WHAT IS REQUIRED.
Each record is to be printed again precisely as it reads.

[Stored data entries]
━━━━━━
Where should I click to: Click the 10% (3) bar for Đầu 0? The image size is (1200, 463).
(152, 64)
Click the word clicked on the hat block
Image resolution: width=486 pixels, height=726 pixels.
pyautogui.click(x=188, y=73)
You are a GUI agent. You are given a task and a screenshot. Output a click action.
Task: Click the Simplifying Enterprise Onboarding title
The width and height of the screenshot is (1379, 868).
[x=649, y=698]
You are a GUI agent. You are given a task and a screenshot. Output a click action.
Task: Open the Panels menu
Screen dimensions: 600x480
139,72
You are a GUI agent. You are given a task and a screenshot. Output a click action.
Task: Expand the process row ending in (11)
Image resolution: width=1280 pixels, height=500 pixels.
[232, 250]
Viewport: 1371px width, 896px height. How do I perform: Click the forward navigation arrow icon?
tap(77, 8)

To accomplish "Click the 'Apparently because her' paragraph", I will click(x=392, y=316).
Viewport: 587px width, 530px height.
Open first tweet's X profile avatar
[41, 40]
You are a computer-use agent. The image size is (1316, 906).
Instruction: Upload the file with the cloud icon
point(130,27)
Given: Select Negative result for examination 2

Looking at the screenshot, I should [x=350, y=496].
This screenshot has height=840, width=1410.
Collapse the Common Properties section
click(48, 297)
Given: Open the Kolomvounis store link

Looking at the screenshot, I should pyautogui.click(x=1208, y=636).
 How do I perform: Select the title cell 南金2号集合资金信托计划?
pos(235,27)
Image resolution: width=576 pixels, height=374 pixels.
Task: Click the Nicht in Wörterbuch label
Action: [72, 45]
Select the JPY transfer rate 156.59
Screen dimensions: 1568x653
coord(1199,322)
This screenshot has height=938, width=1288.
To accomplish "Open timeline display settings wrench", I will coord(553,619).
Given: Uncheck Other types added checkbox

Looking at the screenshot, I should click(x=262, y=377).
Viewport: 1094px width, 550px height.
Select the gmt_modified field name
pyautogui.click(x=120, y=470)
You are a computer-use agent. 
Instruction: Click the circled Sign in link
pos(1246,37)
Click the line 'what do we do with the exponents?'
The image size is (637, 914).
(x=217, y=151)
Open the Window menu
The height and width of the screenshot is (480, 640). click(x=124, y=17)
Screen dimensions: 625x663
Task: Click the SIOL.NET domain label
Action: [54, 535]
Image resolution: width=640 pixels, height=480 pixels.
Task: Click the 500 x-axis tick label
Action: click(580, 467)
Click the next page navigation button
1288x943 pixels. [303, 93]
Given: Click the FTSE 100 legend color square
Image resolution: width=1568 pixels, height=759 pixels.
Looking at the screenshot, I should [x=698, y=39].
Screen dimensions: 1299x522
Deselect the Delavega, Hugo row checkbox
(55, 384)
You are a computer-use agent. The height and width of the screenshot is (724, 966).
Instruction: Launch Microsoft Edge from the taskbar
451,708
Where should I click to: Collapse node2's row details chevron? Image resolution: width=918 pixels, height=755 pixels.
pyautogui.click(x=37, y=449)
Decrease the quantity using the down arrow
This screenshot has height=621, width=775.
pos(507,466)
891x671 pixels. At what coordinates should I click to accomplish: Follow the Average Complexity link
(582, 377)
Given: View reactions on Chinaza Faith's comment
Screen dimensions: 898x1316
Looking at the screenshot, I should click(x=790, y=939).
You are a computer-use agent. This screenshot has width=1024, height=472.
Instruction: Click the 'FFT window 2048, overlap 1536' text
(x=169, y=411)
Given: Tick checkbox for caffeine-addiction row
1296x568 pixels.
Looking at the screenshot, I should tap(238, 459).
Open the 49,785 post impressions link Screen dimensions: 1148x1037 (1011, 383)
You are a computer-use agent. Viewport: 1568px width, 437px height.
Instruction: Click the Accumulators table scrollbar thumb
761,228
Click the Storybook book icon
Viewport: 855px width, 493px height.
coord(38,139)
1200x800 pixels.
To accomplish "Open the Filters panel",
━━━━━━
RESULT FOR THIS EXERCISE.
Where should I click to: Click the 10% (3) bar for Đầu 0? The image size is (1200, 463).
(152, 64)
Click the word clicked on the hat block
Image resolution: width=486 pixels, height=726 pixels.
pyautogui.click(x=188, y=73)
You are a GUI agent. You are given a task and a screenshot. Output a click action.
Task: Click the Simplifying Enterprise Onboarding title
The width and height of the screenshot is (1379, 868).
[x=649, y=698]
You are a GUI agent. You are given a task and a screenshot. Output a click action.
Task: Open the Panels menu
Screen dimensions: 600x480
139,72
You are a GUI agent. You are given a task and a screenshot. Output a click action.
Task: Expand the process row ending in (11)
Image resolution: width=1280 pixels, height=500 pixels.
[232, 250]
Viewport: 1371px width, 896px height. How do I perform: Click the forward navigation arrow icon?
tap(77, 8)

To accomplish "Click the 'Apparently because her' paragraph", I will click(x=392, y=316).
Viewport: 587px width, 530px height.
Open first tweet's X profile avatar
[41, 40]
You are a computer-use agent. The image size is (1316, 906).
Instruction: Upload the file with the cloud icon
point(130,27)
Given: Select Negative result for examination 2

Looking at the screenshot, I should [x=350, y=496].
This screenshot has height=840, width=1410.
Collapse the Common Properties section
click(48, 297)
Given: Open the Kolomvounis store link

Looking at the screenshot, I should pyautogui.click(x=1208, y=636).
 How do I perform: Select the title cell 南金2号集合资金信托计划?
pos(235,27)
Image resolution: width=576 pixels, height=374 pixels.
Task: Click the Nicht in Wörterbuch label
Action: [72, 45]
Select the JPY transfer rate 156.59
Screen dimensions: 1568x653
coord(1199,322)
This screenshot has height=938, width=1288.
To accomplish "Open timeline display settings wrench", I will coord(553,619).
Given: Uncheck Other types added checkbox

Looking at the screenshot, I should click(x=262, y=377).
Viewport: 1094px width, 550px height.
Select the gmt_modified field name
pyautogui.click(x=120, y=470)
You are a computer-use agent. 
Instruction: Click the circled Sign in link
pos(1246,37)
Click the line 'what do we do with the exponents?'
The image size is (637, 914).
(x=217, y=151)
Open the Window menu
The height and width of the screenshot is (480, 640). click(x=124, y=17)
Screen dimensions: 625x663
Task: Click the SIOL.NET domain label
Action: [54, 535]
Image resolution: width=640 pixels, height=480 pixels.
Task: Click the 500 x-axis tick label
Action: click(580, 467)
Click the next page navigation button
1288x943 pixels. [303, 93]
Given: Click the FTSE 100 legend color square
Image resolution: width=1568 pixels, height=759 pixels.
Looking at the screenshot, I should [x=698, y=39].
Screen dimensions: 1299x522
Deselect the Delavega, Hugo row checkbox
(55, 384)
You are a computer-use agent. The height and width of the screenshot is (724, 966).
Instruction: Launch Microsoft Edge from the taskbar
451,708
Where should I click to: Collapse node2's row details chevron? Image resolution: width=918 pixels, height=755 pixels.
pyautogui.click(x=37, y=449)
Decrease the quantity using the down arrow
This screenshot has height=621, width=775.
pos(507,466)
891x671 pixels. At what coordinates should I click to accomplish: Follow the Average Complexity link
(582, 377)
Given: View reactions on Chinaza Faith's comment
Screen dimensions: 898x1316
Looking at the screenshot, I should click(x=790, y=939).
You are a computer-use agent. This screenshot has width=1024, height=472.
Instruction: Click the 'FFT window 2048, overlap 1536' text
(x=169, y=411)
Given: Tick checkbox for caffeine-addiction row
1296x568 pixels.
Looking at the screenshot, I should tap(238, 459).
Open the 49,785 post impressions link Screen dimensions: 1148x1037 (1011, 383)
You are a computer-use agent. Viewport: 1568px width, 437px height.
Instruction: Click the Accumulators table scrollbar thumb
761,228
Click the Storybook book icon
Viewport: 855px width, 493px height.
coord(38,139)
1200x800 pixels.
To accomplish "Open the Filters panel",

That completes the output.